A me pare che questa soluzione, andare da Napolitano e rivendicare un primato che non hanno, suggerire un mandato a 5 Stelle senza per questo riuscire a indicare un nome, significhi una cosa sola: i 5S hanno l’intenzione di sottrarsi alla possibilità di contare davvero nell’azione di governo nonché quella di venire marginalizzati in una opposizione sterile e ancorché priva di contenuti altri rispetto alla retorica anticasta. I 5S hanno riproposto i venti punti, venti punti assolutamente insufficienti a governare la crisi di questo paese. Intrisi di aspetti di riduzione della spesa per la politica, lì si fermano, rimanendo nella marginalità senza affrontare il nodo principale, ovvero la crescita e l’occupazione.

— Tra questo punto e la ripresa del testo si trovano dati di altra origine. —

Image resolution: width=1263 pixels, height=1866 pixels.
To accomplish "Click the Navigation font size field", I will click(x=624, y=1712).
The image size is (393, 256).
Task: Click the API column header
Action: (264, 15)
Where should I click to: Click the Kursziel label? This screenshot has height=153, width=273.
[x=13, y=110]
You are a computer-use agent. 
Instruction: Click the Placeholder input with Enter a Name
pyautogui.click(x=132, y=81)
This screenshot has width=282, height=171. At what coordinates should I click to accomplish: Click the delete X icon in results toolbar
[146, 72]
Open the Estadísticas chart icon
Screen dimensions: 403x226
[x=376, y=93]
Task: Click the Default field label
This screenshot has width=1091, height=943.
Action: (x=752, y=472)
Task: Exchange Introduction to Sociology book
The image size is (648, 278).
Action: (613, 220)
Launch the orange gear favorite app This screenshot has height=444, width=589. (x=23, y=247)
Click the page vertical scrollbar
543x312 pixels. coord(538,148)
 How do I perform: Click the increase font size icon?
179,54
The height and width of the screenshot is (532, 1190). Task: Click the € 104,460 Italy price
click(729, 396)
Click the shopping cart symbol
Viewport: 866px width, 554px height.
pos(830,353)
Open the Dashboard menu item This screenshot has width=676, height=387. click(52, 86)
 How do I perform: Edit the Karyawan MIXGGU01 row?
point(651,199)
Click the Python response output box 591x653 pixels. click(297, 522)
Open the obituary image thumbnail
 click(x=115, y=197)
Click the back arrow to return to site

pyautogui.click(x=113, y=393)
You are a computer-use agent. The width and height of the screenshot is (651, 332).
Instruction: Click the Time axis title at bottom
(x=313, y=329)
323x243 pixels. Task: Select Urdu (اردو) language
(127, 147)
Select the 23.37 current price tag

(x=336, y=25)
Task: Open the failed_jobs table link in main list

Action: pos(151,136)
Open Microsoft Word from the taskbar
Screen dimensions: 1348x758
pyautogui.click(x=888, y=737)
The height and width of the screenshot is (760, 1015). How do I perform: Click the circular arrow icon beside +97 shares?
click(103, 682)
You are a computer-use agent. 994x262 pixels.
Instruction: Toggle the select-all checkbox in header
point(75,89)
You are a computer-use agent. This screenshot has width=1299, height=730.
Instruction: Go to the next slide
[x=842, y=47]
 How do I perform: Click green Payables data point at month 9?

Laura Boldrini e Pietro Grasso oggi si sono ridotti lo stipendio del 50%. Guadagneranno meno dei deputati e dei senatori a 5 Stelle, i quali non sono riusciti sinora a scendere sotto gli undicimila euro. Con un po’ di buona volontà, il tema dei privilegi di Casta può essere prosciugato nell’arco di poche settimane. Alcuni diranno che i 5S cambiano la Politica già soltanto con la loro presenza. E’ vero, ma non è tutto. Un mandato politico come quello che i 5S hanno ricevuto non può esaurirsi in un mero presenzialismo. I loro colleghi all’Assemblea Regionale Siciliana, partecipano ai lavori della maggioranza, hanno il record di interpellanze e interrogazioni. Fanno vita parlamentare, senza rivendicare poltrone. Su Cancelleri mi devo ricredere: ha mostrato sinora di essere capace di condurre il gioco con il presidente Crocetta, di saper tenere a bada i suoi, di saper definire una linea politica senza necessità dell’intervento del Comico Supremo. Crimi e Lombardi sono distanti in maniera siderale da questo modello. Non sanno parlare con i giornalisti, non sono in grado di tenere insieme i gruppi parlamentari né di condurre le riunioni deliberative. Hanno già fatto magre figure per mezze battute o frasi malamente espresse in circostanze evitabili. Ma quel che più conta è quanto segue: non sono riusciti a mantenere una linea di indipendenza dal vertice, auto-costituitosi tale, del M5S. La foto di Crimi e Lombardi sottobraccio a Grillo sulla porta del Quirinale rende bene l’idea di due capitati lì per caso, che non sono in grado di far nulla di propria volontà, che nemmeno possono star in piedi da soli.